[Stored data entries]
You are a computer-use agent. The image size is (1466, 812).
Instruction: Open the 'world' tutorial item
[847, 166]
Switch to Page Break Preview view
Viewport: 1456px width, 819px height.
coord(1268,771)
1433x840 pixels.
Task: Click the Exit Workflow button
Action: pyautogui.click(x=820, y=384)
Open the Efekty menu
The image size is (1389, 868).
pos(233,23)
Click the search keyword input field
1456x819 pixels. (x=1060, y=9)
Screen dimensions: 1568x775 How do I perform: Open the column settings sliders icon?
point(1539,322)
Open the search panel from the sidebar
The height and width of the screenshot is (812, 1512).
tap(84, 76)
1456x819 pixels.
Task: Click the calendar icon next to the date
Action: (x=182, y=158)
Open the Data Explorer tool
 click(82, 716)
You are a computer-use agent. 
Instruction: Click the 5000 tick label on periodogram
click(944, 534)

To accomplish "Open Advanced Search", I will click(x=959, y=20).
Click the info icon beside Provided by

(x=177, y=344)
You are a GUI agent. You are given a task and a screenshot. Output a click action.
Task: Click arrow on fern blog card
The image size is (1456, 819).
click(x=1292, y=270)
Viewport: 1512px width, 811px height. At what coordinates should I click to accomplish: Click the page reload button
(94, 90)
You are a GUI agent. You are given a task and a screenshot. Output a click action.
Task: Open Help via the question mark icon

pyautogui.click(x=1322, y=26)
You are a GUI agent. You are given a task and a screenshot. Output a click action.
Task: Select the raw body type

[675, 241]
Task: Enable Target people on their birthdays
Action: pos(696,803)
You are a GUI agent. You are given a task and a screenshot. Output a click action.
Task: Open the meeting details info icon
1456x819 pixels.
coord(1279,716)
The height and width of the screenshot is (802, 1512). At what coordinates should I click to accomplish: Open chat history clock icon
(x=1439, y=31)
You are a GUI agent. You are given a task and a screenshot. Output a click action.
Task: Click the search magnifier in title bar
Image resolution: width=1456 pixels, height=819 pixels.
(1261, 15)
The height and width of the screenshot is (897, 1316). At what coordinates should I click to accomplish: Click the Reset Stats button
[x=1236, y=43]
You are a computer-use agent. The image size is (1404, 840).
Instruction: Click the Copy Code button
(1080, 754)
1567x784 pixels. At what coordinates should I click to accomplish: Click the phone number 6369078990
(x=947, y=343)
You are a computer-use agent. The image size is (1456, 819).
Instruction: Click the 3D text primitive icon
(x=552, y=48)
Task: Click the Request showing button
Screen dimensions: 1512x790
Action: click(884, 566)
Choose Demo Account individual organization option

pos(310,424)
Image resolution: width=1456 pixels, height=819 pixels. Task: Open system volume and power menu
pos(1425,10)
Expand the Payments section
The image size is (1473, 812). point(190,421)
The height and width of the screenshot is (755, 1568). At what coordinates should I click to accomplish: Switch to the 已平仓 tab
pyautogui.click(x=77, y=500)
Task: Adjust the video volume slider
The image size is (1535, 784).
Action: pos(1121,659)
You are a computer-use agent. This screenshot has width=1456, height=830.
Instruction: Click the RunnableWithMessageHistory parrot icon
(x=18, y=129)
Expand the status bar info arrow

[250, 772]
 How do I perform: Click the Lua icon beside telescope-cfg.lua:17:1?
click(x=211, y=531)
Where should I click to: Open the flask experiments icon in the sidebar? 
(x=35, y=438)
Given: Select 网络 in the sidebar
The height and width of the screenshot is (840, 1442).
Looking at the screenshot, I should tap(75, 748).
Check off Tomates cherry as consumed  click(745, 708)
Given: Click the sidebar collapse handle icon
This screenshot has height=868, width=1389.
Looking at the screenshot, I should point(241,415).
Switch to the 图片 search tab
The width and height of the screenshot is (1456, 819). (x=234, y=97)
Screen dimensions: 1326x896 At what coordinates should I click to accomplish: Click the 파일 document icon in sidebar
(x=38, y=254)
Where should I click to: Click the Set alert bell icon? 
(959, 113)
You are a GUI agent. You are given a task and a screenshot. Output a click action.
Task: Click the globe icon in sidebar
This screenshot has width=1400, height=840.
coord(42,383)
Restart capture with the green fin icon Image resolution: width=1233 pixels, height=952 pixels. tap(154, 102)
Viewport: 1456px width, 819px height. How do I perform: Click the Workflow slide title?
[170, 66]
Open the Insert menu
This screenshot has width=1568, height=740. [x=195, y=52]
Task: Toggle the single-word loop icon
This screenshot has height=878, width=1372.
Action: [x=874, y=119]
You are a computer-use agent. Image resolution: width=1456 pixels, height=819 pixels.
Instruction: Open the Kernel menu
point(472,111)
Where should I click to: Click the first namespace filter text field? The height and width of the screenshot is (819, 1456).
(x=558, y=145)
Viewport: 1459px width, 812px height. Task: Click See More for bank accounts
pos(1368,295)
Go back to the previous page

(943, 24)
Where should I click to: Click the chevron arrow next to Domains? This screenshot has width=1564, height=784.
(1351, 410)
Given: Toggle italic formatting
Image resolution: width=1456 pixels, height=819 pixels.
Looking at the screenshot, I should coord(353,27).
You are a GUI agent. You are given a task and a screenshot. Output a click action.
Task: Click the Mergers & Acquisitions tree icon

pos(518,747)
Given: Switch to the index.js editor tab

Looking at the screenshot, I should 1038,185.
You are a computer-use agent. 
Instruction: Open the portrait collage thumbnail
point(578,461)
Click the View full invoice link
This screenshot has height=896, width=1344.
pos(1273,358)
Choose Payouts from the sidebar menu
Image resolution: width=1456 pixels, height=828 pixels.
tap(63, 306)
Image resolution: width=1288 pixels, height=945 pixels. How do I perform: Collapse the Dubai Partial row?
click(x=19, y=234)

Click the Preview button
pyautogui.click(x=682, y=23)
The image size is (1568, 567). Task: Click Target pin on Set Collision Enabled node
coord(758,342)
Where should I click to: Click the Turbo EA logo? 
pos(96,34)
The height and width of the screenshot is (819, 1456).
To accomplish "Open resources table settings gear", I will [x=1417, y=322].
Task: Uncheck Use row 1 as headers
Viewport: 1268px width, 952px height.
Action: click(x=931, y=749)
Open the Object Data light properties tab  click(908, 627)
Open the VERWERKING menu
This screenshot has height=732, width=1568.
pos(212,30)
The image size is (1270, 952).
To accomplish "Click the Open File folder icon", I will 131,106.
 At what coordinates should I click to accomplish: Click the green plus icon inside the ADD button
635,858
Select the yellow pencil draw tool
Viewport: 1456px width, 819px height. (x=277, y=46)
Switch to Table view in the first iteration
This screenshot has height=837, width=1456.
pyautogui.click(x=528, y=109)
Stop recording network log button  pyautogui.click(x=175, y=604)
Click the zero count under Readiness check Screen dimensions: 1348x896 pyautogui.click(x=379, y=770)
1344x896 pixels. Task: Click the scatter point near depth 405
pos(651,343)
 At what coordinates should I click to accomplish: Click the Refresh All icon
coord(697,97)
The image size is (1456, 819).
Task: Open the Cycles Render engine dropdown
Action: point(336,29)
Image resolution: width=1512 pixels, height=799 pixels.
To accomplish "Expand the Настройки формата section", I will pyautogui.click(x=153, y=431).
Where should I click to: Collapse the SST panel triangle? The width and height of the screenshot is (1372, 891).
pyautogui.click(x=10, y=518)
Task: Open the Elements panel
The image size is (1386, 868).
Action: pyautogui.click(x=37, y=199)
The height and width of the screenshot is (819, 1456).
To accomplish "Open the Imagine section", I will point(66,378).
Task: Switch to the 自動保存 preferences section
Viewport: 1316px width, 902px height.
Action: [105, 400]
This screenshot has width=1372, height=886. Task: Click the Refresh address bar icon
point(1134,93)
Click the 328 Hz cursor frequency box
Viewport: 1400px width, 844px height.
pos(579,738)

● **What is expected**:
Copy out the data exactly as it stands, leaving nothing out.

● **Completed exercise**:
You are a computer-use agent. The image size is (1466, 812).
Instruction: Open the 'world' tutorial item
[847, 166]
Switch to Page Break Preview view
Viewport: 1456px width, 819px height.
coord(1268,771)
1433x840 pixels.
Task: Click the Exit Workflow button
Action: pyautogui.click(x=820, y=384)
Open the Efekty menu
The image size is (1389, 868).
pos(233,23)
Click the search keyword input field
1456x819 pixels. (x=1060, y=9)
Screen dimensions: 1568x775 How do I perform: Open the column settings sliders icon?
point(1539,322)
Open the search panel from the sidebar
The height and width of the screenshot is (812, 1512).
tap(84, 76)
1456x819 pixels.
Task: Click the calendar icon next to the date
Action: (x=182, y=158)
Open the Data Explorer tool
 click(82, 716)
You are a computer-use agent. 
Instruction: Click the 5000 tick label on periodogram
click(944, 534)

To accomplish "Open Advanced Search", I will click(x=959, y=20).
Click the info icon beside Provided by

(x=177, y=344)
You are a GUI agent. You are given a task and a screenshot. Output a click action.
Task: Click arrow on fern blog card
The image size is (1456, 819).
click(x=1292, y=270)
Viewport: 1512px width, 811px height. At what coordinates should I click to accomplish: Click the page reload button
(94, 90)
You are a GUI agent. You are given a task and a screenshot. Output a click action.
Task: Open Help via the question mark icon

pyautogui.click(x=1322, y=26)
You are a GUI agent. You are given a task and a screenshot. Output a click action.
Task: Select the raw body type

[675, 241]
Task: Enable Target people on their birthdays
Action: pos(696,803)
You are a GUI agent. You are given a task and a screenshot. Output a click action.
Task: Open the meeting details info icon
1456x819 pixels.
coord(1279,716)
The height and width of the screenshot is (802, 1512). At what coordinates should I click to accomplish: Open chat history clock icon
(x=1439, y=31)
You are a GUI agent. You are given a task and a screenshot. Output a click action.
Task: Click the search magnifier in title bar
Image resolution: width=1456 pixels, height=819 pixels.
(1261, 15)
The height and width of the screenshot is (897, 1316). At what coordinates should I click to accomplish: Click the Reset Stats button
[x=1236, y=43]
You are a computer-use agent. The image size is (1404, 840).
Instruction: Click the Copy Code button
(1080, 754)
1567x784 pixels. At what coordinates should I click to accomplish: Click the phone number 6369078990
(x=947, y=343)
You are a computer-use agent. The image size is (1456, 819).
Instruction: Click the 3D text primitive icon
(x=552, y=48)
Task: Click the Request showing button
Screen dimensions: 1512x790
Action: click(884, 566)
Choose Demo Account individual organization option

pos(310,424)
Image resolution: width=1456 pixels, height=819 pixels. Task: Open system volume and power menu
pos(1425,10)
Expand the Payments section
The image size is (1473, 812). point(190,421)
The height and width of the screenshot is (755, 1568). At what coordinates should I click to accomplish: Switch to the 已平仓 tab
pyautogui.click(x=77, y=500)
Task: Adjust the video volume slider
The image size is (1535, 784).
Action: pos(1121,659)
You are a computer-use agent. This screenshot has width=1456, height=830.
Instruction: Click the RunnableWithMessageHistory parrot icon
(x=18, y=129)
Expand the status bar info arrow

[250, 772]
 How do I perform: Click the Lua icon beside telescope-cfg.lua:17:1?
click(x=211, y=531)
Where should I click to: Open the flask experiments icon in the sidebar? 
(x=35, y=438)
Given: Select 网络 in the sidebar
The height and width of the screenshot is (840, 1442).
Looking at the screenshot, I should tap(75, 748).
Check off Tomates cherry as consumed  click(745, 708)
Given: Click the sidebar collapse handle icon
This screenshot has height=868, width=1389.
Looking at the screenshot, I should point(241,415).
Switch to the 图片 search tab
The width and height of the screenshot is (1456, 819). (x=234, y=97)
Screen dimensions: 1326x896 At what coordinates should I click to accomplish: Click the 파일 document icon in sidebar
(x=38, y=254)
Where should I click to: Click the Set alert bell icon? 
(959, 113)
You are a GUI agent. You are given a task and a screenshot. Output a click action.
Task: Click the globe icon in sidebar
This screenshot has width=1400, height=840.
coord(42,383)
Restart capture with the green fin icon Image resolution: width=1233 pixels, height=952 pixels. tap(154, 102)
Viewport: 1456px width, 819px height. How do I perform: Click the Workflow slide title?
[170, 66]
Open the Insert menu
This screenshot has width=1568, height=740. [x=195, y=52]
Task: Toggle the single-word loop icon
This screenshot has height=878, width=1372.
Action: [x=874, y=119]
You are a computer-use agent. Image resolution: width=1456 pixels, height=819 pixels.
Instruction: Open the Kernel menu
point(472,111)
Where should I click to: Click the first namespace filter text field? The height and width of the screenshot is (819, 1456).
(x=558, y=145)
Viewport: 1459px width, 812px height. Task: Click See More for bank accounts
pos(1368,295)
Go back to the previous page

(943, 24)
Where should I click to: Click the chevron arrow next to Domains? This screenshot has width=1564, height=784.
(1351, 410)
Given: Toggle italic formatting
Image resolution: width=1456 pixels, height=819 pixels.
Looking at the screenshot, I should coord(353,27).
You are a GUI agent. You are given a task and a screenshot. Output a click action.
Task: Click the Mergers & Acquisitions tree icon

pos(518,747)
Given: Switch to the index.js editor tab

Looking at the screenshot, I should 1038,185.
You are a computer-use agent. 
Instruction: Open the portrait collage thumbnail
point(578,461)
Click the View full invoice link
This screenshot has height=896, width=1344.
pos(1273,358)
Choose Payouts from the sidebar menu
Image resolution: width=1456 pixels, height=828 pixels.
tap(63, 306)
Image resolution: width=1288 pixels, height=945 pixels. How do I perform: Collapse the Dubai Partial row?
click(x=19, y=234)

Click the Preview button
pyautogui.click(x=682, y=23)
The image size is (1568, 567). Task: Click Target pin on Set Collision Enabled node
coord(758,342)
Where should I click to: Click the Turbo EA logo? 
pos(96,34)
The height and width of the screenshot is (819, 1456).
To accomplish "Open resources table settings gear", I will [x=1417, y=322].
Task: Uncheck Use row 1 as headers
Viewport: 1268px width, 952px height.
Action: click(x=931, y=749)
Open the Object Data light properties tab  click(908, 627)
Open the VERWERKING menu
This screenshot has height=732, width=1568.
pos(212,30)
The image size is (1270, 952).
To accomplish "Click the Open File folder icon", I will 131,106.
 At what coordinates should I click to accomplish: Click the green plus icon inside the ADD button
635,858
Select the yellow pencil draw tool
Viewport: 1456px width, 819px height. (x=277, y=46)
Switch to Table view in the first iteration
This screenshot has height=837, width=1456.
pyautogui.click(x=528, y=109)
Stop recording network log button  pyautogui.click(x=175, y=604)
Click the zero count under Readiness check Screen dimensions: 1348x896 pyautogui.click(x=379, y=770)
1344x896 pixels. Task: Click the scatter point near depth 405
pos(651,343)
 At what coordinates should I click to accomplish: Click the Refresh All icon
coord(697,97)
The image size is (1456, 819).
Task: Open the Cycles Render engine dropdown
Action: point(336,29)
Image resolution: width=1512 pixels, height=799 pixels.
To accomplish "Expand the Настройки формата section", I will pyautogui.click(x=153, y=431).
Where should I click to: Collapse the SST panel triangle? The width and height of the screenshot is (1372, 891).
pyautogui.click(x=10, y=518)
Task: Open the Elements panel
The image size is (1386, 868).
Action: pyautogui.click(x=37, y=199)
The height and width of the screenshot is (819, 1456).
To accomplish "Open the Imagine section", I will point(66,378).
Task: Switch to the 自動保存 preferences section
Viewport: 1316px width, 902px height.
Action: [105, 400]
This screenshot has width=1372, height=886. Task: Click the Refresh address bar icon
point(1134,93)
Click the 328 Hz cursor frequency box
Viewport: 1400px width, 844px height.
pos(579,738)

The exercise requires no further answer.